Lors de sa précédente réunion, à la fin du mois de juillet, la Banque du Japon (BoJ) annonçait une revue complète de sa politique et de ses effets sur l’évolution de la conjoncture et de l’inflation, et ce « dans la perspective d’atteindre l’objectif de stabilité des prix de 2% au plus tôt ».

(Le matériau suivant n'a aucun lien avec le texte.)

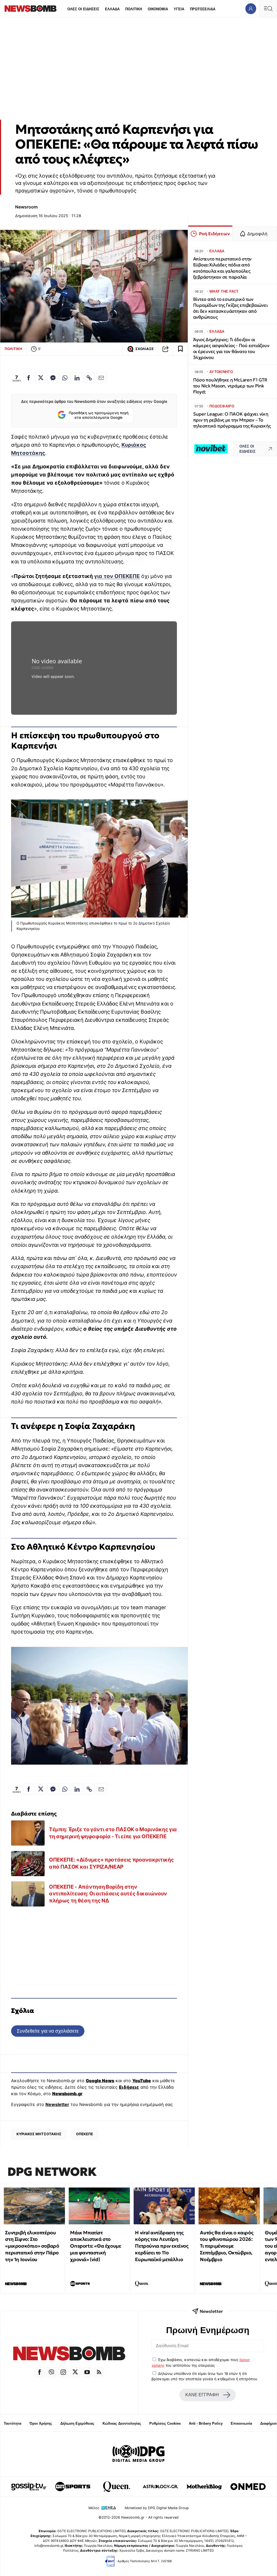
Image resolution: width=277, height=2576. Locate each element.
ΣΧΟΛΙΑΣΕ (144, 349)
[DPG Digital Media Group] (138, 2454)
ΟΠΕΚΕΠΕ (84, 2134)
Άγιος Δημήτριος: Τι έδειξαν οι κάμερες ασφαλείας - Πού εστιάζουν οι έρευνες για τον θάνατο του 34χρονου (231, 348)
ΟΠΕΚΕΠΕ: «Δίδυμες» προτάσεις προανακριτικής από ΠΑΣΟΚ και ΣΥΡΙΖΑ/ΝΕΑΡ (111, 1863)
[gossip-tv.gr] (29, 2486)
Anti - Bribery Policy (206, 2423)
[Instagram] (63, 2372)
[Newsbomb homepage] (30, 8)
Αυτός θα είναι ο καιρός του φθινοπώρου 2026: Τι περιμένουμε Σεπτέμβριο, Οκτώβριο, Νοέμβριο (226, 2245)
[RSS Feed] (99, 2372)
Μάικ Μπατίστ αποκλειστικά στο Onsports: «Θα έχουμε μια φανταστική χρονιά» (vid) (95, 2245)
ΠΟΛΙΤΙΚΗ (133, 9)
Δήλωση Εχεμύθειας (77, 2423)
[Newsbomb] (69, 2354)
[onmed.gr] (248, 2486)
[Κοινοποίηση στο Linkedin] (77, 377)
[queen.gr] (116, 2486)
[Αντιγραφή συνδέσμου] (165, 349)
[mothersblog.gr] (204, 2486)
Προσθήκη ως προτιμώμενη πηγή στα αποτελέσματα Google (98, 415)
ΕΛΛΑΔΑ (112, 9)
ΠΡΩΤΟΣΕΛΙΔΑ (202, 9)
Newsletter (57, 2104)
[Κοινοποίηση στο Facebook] (28, 377)
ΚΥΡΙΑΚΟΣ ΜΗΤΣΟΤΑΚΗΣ (39, 2134)
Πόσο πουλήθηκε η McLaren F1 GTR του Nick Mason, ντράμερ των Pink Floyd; (230, 386)
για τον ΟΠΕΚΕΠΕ (117, 576)
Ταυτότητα (12, 2423)
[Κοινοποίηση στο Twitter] (40, 377)
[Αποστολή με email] (101, 377)
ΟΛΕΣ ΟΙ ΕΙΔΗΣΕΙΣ (83, 9)
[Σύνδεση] (250, 8)
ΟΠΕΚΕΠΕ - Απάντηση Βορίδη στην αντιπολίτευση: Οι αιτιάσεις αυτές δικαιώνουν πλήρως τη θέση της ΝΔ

Le titre du document, posté sur son site, était encore plus explicite dans l’annonce des mesures qui ne manqueraient pas d’en découler : « Renforcement de l’assouplissement monétaire ». Cette semaine, la BoJ n’a pas déçu, en introduisant un contrôle de la courbe des taux avec, notamment, un objectif sur le rendement des taux à 10 ans et, surtout,l’engagement de dépasser durablement son objectif d’inflation de 2% en augmentant la base monétaire autant et aussi longtemps que nécessaire.Irresponsable diront certains. D’autres salueront cet engagement à l’irresponsabilité, que Paul Krugman, prix Nobel d’économie en 2008, appelle de ses voeux depuis tant d’années. Plus exactement, P. Krugman parlait de« promesse crédible d’être irresponsable ». Se pose alors la question de la crédibilité de l’engagement de la BoJ. Ben Bernanke, ancien président de la Réserve fédérale, en son temps taxé d’irresponsabilité, s‘interroge sur la pertinence de la décision japonaise de garder inchangé son objectif d’achats de titres : il y a en effet redondance avec l’objectif de taux. Sauf à considérer que conserver le premier permet d’accroître la crédibilité du second.